South Africa-based Distell saw revenue grow 3.8% in the second half of 2020, despite multiple alcohol bans in the company’s home market.

Amarula owner Distell’s revenue for the six months to 31 December 2020 reached R15.4 billion South African rand (US$1bn), with volume growing by 0.8%. Distell’s revenue, excluding excise duty, grew 2.5% during the six-month period.

The firm said it had lost 41 trading days during the six months due to the second and third bans on alcohol in South Africa, which caused a 0.5% revenue dip and a volume drop of 1.4% in the market. Distell said the small decline was due to its ‘diverse’ portfolio of ‘strong’ brands and ‘improved customer execution’.

Distell CEO Richard Rushton said: “The impact of the Covid-19 pandemic and alcohol sales bans in South Africa have put the resilience and agility of our domestic business to the ultimate test.

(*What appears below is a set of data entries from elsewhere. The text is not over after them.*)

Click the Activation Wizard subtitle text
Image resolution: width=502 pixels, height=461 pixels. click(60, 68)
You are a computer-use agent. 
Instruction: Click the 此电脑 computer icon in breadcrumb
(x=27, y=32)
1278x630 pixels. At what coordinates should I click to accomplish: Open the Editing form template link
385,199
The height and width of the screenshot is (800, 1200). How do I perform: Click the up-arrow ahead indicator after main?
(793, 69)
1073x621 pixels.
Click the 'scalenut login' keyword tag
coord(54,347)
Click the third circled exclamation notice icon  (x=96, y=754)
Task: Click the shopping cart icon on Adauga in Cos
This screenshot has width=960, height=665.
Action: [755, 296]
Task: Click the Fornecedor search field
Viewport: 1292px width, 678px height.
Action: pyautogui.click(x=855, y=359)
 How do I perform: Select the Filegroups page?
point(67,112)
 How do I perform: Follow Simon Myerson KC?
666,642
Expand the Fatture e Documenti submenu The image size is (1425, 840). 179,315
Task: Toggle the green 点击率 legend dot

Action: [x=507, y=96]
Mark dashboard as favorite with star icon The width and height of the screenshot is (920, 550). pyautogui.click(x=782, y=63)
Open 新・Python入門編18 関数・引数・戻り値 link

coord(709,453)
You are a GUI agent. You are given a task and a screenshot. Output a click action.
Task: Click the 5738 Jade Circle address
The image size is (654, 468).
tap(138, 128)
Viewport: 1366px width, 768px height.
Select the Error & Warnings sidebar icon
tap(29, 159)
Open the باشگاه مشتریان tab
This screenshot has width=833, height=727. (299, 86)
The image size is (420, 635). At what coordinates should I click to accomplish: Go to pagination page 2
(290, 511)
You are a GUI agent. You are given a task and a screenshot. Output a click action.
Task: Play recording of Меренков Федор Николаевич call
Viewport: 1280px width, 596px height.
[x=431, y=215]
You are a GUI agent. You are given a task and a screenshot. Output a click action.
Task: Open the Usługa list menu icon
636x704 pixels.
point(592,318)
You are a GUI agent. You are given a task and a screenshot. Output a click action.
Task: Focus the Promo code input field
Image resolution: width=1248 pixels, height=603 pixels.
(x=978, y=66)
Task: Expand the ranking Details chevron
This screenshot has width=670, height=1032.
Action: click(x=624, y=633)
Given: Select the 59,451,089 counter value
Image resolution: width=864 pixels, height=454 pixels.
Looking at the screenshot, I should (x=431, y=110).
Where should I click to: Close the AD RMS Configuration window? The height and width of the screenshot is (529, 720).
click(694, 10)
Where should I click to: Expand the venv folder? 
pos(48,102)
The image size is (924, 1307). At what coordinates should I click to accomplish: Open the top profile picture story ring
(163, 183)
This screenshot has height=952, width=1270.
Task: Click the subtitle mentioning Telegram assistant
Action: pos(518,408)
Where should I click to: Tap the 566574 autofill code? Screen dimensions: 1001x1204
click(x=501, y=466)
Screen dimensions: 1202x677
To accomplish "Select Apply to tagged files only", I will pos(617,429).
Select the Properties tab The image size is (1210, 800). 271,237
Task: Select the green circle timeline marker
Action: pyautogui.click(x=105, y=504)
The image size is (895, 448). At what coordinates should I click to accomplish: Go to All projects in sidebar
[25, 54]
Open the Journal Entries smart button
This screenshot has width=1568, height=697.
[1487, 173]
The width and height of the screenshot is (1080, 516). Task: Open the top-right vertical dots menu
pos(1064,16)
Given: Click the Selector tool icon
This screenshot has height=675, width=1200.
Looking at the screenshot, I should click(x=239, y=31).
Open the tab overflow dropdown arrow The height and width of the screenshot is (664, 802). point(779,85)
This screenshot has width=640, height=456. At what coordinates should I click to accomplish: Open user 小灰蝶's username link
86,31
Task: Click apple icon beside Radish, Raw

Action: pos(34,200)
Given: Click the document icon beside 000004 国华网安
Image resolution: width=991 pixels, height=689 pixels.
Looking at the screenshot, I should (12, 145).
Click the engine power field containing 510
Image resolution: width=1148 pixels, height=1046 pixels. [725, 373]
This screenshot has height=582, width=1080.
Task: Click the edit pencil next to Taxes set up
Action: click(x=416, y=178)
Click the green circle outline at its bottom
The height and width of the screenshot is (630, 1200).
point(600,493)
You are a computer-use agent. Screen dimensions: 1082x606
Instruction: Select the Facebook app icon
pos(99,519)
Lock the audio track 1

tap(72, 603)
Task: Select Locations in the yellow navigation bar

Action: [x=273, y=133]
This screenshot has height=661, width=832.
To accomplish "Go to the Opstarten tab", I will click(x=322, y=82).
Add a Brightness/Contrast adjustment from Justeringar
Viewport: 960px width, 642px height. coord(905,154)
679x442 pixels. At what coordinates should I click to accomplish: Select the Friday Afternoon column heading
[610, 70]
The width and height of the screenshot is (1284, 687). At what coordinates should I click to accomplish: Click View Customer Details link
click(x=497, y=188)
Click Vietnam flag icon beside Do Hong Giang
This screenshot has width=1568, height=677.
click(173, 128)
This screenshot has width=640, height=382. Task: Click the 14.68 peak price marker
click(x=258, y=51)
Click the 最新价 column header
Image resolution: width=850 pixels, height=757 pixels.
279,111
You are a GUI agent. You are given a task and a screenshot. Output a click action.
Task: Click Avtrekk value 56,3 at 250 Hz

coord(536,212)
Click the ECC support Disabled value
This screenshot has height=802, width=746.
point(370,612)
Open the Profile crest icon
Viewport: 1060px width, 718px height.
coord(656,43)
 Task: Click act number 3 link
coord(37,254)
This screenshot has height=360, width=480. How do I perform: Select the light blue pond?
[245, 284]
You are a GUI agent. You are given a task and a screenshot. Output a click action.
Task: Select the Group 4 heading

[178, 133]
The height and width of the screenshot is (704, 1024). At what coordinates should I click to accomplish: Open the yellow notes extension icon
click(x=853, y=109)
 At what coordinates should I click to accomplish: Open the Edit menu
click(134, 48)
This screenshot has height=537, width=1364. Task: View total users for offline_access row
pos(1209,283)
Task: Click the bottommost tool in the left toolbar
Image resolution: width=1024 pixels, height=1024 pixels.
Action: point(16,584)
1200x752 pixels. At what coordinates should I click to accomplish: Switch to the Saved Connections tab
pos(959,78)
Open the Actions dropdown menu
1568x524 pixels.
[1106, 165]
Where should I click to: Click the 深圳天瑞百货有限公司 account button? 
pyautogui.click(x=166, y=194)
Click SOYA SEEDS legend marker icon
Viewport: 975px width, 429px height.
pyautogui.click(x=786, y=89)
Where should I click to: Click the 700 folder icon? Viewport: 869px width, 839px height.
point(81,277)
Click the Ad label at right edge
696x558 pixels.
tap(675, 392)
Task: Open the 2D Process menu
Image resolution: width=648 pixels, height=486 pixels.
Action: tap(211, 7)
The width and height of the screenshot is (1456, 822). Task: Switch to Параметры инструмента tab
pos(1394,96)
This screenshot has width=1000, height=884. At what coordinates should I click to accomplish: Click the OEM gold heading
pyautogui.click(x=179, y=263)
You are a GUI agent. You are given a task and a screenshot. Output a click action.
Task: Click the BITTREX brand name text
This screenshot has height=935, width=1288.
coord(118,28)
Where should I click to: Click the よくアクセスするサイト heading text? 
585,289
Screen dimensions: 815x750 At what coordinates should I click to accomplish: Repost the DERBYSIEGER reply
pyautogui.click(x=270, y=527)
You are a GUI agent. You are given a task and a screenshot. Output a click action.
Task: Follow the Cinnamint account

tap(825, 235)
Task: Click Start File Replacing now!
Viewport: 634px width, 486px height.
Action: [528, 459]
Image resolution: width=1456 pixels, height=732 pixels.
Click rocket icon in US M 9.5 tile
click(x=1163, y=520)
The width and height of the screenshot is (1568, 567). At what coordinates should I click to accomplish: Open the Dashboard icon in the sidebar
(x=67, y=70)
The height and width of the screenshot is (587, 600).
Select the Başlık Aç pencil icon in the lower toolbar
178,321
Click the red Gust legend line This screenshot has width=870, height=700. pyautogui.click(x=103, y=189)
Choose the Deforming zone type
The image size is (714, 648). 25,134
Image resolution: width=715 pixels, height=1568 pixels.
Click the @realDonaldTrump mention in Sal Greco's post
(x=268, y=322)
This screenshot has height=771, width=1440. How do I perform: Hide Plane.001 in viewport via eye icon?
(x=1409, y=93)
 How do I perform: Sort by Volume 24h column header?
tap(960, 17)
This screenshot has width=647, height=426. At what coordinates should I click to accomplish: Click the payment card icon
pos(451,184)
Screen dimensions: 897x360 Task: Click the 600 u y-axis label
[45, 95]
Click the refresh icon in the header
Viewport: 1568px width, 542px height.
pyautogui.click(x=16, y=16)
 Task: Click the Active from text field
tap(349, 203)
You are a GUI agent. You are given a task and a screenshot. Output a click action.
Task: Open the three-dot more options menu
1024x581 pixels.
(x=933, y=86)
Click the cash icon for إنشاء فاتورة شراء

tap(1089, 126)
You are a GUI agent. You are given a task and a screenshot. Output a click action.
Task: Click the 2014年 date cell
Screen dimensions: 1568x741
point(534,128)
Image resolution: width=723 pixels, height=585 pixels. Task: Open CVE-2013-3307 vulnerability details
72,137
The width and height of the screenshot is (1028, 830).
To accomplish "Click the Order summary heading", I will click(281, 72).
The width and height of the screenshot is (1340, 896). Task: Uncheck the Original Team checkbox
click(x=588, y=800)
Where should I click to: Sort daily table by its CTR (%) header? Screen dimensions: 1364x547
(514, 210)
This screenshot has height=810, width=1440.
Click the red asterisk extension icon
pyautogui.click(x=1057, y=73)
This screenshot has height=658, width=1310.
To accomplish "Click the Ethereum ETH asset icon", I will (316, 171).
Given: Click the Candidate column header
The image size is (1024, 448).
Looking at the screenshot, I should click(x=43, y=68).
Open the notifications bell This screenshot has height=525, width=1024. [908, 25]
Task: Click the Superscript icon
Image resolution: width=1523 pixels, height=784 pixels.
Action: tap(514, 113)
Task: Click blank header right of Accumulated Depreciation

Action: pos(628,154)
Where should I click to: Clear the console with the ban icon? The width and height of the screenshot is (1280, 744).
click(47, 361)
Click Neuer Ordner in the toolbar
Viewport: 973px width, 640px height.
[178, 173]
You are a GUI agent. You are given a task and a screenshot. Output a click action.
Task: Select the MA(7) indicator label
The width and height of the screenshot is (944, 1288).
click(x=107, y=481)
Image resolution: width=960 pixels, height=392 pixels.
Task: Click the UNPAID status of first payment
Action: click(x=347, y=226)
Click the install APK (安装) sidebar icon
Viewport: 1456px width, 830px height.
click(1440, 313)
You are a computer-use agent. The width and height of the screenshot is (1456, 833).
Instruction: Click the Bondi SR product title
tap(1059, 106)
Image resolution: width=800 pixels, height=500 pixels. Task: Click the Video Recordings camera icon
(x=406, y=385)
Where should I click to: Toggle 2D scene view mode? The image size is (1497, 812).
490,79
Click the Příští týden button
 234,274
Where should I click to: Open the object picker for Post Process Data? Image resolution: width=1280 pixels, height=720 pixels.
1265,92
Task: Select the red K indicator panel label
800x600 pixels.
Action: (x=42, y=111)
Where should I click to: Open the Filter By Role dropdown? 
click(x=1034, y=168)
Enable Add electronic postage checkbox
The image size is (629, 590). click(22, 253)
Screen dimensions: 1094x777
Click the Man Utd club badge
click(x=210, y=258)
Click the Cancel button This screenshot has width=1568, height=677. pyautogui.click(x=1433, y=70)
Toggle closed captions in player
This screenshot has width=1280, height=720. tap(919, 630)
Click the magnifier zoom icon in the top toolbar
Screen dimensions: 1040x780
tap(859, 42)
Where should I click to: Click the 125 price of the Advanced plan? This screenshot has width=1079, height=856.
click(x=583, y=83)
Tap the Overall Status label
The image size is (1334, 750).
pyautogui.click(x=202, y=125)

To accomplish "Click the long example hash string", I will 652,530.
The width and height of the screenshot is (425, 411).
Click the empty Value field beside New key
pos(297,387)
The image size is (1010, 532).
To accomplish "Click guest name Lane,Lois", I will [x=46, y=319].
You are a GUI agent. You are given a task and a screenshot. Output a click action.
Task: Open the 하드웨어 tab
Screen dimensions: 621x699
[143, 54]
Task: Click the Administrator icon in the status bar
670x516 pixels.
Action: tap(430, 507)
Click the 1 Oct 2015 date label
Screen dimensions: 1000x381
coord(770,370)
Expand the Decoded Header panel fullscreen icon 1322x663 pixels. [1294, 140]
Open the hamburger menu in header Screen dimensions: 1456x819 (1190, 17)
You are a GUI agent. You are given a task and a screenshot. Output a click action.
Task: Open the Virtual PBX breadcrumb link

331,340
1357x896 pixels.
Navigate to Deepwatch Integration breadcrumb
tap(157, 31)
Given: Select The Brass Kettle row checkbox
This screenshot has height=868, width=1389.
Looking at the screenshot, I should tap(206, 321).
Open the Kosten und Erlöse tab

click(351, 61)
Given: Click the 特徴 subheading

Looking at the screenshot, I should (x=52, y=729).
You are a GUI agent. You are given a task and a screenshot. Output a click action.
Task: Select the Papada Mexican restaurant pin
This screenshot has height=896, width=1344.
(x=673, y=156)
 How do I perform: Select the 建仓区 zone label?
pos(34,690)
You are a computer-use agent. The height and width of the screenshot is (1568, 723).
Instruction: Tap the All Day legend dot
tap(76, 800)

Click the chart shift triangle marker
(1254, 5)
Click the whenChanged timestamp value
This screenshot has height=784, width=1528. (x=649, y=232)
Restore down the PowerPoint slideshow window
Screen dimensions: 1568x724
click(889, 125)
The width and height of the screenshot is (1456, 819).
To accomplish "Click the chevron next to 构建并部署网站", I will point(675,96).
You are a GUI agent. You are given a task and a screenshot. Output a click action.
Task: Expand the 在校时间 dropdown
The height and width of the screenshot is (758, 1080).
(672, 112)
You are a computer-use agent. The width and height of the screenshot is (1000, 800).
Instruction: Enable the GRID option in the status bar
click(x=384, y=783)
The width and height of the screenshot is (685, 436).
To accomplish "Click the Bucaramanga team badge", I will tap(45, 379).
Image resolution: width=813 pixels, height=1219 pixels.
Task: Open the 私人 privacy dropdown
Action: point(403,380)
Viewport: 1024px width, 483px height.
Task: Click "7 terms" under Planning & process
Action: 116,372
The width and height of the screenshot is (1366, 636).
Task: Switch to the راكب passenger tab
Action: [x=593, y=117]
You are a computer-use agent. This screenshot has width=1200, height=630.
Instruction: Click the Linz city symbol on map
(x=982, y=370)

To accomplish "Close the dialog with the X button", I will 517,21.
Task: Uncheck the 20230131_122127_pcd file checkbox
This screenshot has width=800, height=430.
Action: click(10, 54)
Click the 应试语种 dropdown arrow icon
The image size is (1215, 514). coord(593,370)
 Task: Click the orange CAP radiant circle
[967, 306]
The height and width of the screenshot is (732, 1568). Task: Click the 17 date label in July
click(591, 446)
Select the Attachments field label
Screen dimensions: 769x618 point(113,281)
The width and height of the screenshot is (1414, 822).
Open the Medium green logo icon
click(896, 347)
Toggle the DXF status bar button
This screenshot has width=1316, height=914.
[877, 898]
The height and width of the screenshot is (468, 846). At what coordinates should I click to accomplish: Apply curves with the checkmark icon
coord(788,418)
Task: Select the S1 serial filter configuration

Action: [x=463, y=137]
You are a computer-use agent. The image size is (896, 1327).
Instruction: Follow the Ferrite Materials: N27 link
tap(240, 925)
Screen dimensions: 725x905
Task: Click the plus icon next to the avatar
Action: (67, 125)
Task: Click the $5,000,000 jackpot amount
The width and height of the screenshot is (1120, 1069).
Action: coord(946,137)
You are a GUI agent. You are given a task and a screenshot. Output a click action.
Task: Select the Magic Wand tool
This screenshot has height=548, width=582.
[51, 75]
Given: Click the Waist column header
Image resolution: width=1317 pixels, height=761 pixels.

“Our diverse portfolio has really played well to changing income and occasions due to lockdown conditions during the pandemic.”

Sales in African markets outside its home country grew 12.7%. Focus markets on the African continent, outside the Botswana, Lesotho, Namibia and Eswatini (BLNE) countries, grew revenue by 19.9%.

Kenya, Nigeria and Mozambique all recorded ‘strong’ double-digit growth, boosted by investments in a route-to-market (RTM) rollout and production. This move has seen the customer footprint grow to 37,500 sales outlets in Africa (excluding BLNE) from 9,000 two years ago, Distell added.

BLNE countries were negatively impacted by the pandemic, Distell noted, due to border closures and alcohol bans, but still recorded revenue growth of 4%.

The Africa region contributed 64.2% of revenue to Distell, increasing from 1.4% to 18.2% in the period. Revenue in global markets outside its home country declined by 9.1% due to the end of ‘high volume, low-value plays’.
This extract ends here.